Un exemple, plus ludique, de réciprocité négative peut être trouvé dans le film « Les duellistes » de Ridley Scott. Le colonel Féraud (Harvey Keitel), humilié d’avoir été arrêté en public chez sa dulcinée poursuivra Armand D'Hubert (Keith Carradine) de sa morgue en le défiant de multiples fois au cours de duels mémorables.

Un excellent film qui tourne autour du thème des effets de la réciprocité sur les rapports humains est Carlito’s Way ("l’impasse" en français, voir la photo qui illustre ce billet) de Brian de Palma – un de ses meilleurs films selon moi-. Les dimensions de réciprocité négative et positive sont présentes en permanence dans l’intrigue et contribuent le ressort essentiel de l’intrigue (Il est vrai que c’est aussi souvent le cas dans la plupart des films autour de la mafia, du Parrain à Casino). Carlito, incarné par Al Pacino, est un ex-gangster qui sort de prison après une longue période et qui veut, comme on dit dans les films dialogués par Audiard, « se ranger des voitures ». Il replongera toutefois pour aider un « ami », ce qui le conduira à sa perte.
Dans « L’impasse », c’est au départ un comportement de réciprocité positive qui détermine les actions de Carlito. Bien que sortant de prison et fermement décidé à rester honnête, il décidera de replonger dans le crime pour sortir Kleinfeld, l’avocat véreux incarné par Sean Penn ,d’une situation inextricable, celui-ci l’ayant aidé à sortir de prison.
Puis la réciprocité négative jouera à son tour quand il découvrira qu’il a été trahi en fait par le même Sean Penn depuis toujours. Il permettra alors aux mafieux qui poursuivent l’avocat d’assouvir leur vengeance.

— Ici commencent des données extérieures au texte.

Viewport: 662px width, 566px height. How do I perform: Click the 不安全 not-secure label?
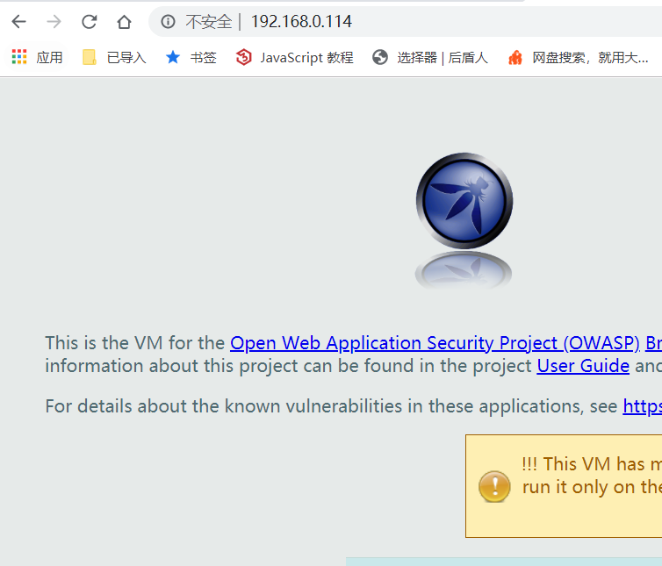[209, 22]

Ici, l’impasse dans laquelle Pacino vient de l’obligation morale qu’il s’est fixée de faire acte de réciprocité positive envers Sean Penn, ce qui précisément le perdra (c’est beau comme une tragédie grecque on vous dit !).
Revenons au défi : Notre restaurateur qui propose des repas moyennant un paiement décidé ex post par le client. Pourquoi le client laisse-t-il quelque chose de significatif en guise de paiement ?
Si le restaurateur me signale son intention d’instaurer une coopération en me fournissant un repas correct et en me proposant l’option de ne pas payer si je le souhaite, alors la réciprocité positive me poussera à donner quelque chose. En effet, si j’étais parfaitement opportuniste, alors le restaurateur percevrait clairement mon « type » (un opportuniste) et n’aurait plus d’intention bienveillante à mon égard (il me servirait du porc mexicain ou autre chose). En ne donnant rien, je tuerai par conséquent la coopération qui peut s’instaurer. Si on peut supposer qu’une partie des clients du restaurant sont des clients réguliers, une telle réciprocité positive peut très bien supporter la coopération et fournir au restaurateur des revenus dignes de ce nom. Tout comme Carlito aide Kleinfeld, en dépit de son intérêt égoïste qui serait de ne rien faire, le client paye le restaurateur, alors qu'il a la possibilité de ne rien donner.
Voilà donc, je trouve, une explication très convaincante (n’est-ce pas Olivier ?) du paradoxe du restaurateur qui propose des repas gratuits et gagne néanmoins bien sa vie.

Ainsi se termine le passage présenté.